Warkany sendromu, 2 fenotipi olan bir sendromdur. Fenotip 1 X-kromozomu aracılığıyla aktarılır. Fenotip 2’de ise kromozom 8 anomalisi nedeniyle spontan olarak ortaya çıkan izole olgulardır.
CHARGE sendromu ;, CHD7 genindeki spontan mutasyona bağlı izole olgulardır; az sayıda otosomal dominant yolla aktarılan kalıtsal örnekler de vardır. Gözlerdeki yapısal bozukluklar, kalp defektleri, üst solunum yollarındaki darlıklar, gelişme geriliği, genital hipoplaziler, kulak ve ekstremite anomalileri ön plandaki bulgulardır.
Potter sequence olgularında belirlenen önemli neden oligohidramnios bulgusudur.

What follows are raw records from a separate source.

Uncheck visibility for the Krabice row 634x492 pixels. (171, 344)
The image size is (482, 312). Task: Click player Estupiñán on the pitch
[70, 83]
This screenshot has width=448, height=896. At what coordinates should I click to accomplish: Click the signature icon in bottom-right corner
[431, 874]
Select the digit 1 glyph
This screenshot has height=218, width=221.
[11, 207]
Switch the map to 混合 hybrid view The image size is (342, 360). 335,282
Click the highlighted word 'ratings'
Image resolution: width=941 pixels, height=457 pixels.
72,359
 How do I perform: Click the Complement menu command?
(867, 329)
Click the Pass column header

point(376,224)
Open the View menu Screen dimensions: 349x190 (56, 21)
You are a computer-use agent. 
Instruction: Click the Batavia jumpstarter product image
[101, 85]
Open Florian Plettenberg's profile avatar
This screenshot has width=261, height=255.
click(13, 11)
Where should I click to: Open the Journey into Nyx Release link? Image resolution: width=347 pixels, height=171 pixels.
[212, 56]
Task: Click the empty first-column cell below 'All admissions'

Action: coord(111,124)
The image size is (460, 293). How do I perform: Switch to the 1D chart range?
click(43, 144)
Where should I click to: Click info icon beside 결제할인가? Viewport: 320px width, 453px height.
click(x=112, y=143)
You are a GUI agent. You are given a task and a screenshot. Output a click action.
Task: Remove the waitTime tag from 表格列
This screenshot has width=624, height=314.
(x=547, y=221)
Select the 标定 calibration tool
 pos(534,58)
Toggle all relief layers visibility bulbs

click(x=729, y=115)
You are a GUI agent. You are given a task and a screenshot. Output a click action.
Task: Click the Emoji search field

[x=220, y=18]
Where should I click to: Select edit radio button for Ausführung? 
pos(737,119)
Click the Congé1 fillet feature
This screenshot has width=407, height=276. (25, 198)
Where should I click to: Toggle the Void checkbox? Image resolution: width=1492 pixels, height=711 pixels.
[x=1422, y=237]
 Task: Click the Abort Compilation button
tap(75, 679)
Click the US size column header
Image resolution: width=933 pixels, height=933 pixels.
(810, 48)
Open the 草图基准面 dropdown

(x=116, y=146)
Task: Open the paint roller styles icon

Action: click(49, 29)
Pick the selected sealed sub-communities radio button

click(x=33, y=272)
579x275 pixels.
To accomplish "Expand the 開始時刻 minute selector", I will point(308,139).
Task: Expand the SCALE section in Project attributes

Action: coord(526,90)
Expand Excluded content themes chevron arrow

Meckel-Gruber sendromu, çok sayıda genin etkilenmesinden kaynaklanan, bu nedenle 15 fenotipi olan, otosomal resesif yolla aktarılan, siliyopatiler grubundan, kalıtsal bir sendromdur. Kistik böbrekler, beyin anomalileri ve ensefalosel, polidaktili ve karaciğer anomalileri başlıca bulgulardır. En sık görülen fenotip Meckel sendromu 1, öteki fenotiplerdeki bulguların çok büyük bir bölümünü içerir. Bazı fenotipleri Joubert sendromuyla çakışan nitelikleri içermektedir.